[EXERCISE] Below are some records. Reproduce them exactly from their first line through the line with "Privacy Policy (736, 2362)", inclusive.

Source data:

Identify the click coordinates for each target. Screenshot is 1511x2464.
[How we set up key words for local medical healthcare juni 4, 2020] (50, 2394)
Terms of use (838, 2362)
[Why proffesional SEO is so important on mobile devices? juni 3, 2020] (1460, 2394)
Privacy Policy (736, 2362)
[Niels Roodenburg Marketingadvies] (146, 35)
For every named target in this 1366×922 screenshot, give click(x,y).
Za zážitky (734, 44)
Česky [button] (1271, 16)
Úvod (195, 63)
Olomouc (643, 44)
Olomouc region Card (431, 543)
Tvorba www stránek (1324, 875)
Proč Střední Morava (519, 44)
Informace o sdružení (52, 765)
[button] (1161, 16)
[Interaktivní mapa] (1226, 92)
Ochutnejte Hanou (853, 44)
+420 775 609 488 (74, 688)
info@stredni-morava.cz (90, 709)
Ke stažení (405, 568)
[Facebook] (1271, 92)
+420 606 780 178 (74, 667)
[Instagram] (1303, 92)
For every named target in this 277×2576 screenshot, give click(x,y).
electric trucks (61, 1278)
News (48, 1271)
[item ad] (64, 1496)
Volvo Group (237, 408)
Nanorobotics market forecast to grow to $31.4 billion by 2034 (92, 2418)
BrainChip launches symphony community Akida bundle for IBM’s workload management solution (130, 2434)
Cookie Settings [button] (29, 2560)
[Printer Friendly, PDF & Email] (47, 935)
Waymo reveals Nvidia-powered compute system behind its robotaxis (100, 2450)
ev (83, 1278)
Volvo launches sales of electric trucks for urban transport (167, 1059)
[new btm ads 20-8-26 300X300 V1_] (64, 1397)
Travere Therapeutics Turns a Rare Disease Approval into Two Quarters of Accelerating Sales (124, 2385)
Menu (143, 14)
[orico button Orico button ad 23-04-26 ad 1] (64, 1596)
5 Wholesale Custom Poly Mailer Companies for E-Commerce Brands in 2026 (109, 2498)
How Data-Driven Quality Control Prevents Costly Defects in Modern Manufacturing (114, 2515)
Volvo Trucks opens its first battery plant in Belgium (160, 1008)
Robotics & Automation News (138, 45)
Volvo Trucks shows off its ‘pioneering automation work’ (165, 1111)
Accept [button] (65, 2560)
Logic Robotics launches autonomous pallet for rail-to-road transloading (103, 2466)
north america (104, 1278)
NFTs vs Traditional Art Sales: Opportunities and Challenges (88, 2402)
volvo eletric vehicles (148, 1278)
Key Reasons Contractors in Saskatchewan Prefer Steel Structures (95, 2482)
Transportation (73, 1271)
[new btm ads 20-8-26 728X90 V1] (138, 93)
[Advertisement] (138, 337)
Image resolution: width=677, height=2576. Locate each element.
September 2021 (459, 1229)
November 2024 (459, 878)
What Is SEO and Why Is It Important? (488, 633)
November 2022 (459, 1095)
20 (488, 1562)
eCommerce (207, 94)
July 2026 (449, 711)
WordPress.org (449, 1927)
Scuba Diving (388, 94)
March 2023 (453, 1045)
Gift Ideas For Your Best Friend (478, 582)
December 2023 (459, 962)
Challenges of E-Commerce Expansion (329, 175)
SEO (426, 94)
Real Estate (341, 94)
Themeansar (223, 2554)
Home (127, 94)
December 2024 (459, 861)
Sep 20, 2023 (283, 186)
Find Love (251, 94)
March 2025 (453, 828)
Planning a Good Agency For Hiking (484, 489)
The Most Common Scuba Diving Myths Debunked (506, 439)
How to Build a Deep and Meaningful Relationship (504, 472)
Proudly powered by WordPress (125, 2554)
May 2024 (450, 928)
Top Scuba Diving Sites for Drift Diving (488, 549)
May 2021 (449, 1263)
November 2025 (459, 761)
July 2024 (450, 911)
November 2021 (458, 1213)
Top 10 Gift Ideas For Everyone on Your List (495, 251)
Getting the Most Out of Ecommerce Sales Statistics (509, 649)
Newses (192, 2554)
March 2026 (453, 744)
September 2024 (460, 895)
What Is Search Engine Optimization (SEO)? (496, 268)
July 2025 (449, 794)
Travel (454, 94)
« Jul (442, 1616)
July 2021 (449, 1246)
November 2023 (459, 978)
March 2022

[FINISHED TASK]
Identify the click coordinates for each target. Screenshot is 1511x2464.
[How we set up key words for local medical healthcare juni 4, 2020] (50, 2394)
Terms of use (838, 2362)
[Why proffesional SEO is so important on mobile devices? juni 3, 2020] (1460, 2394)
Privacy Policy (736, 2362)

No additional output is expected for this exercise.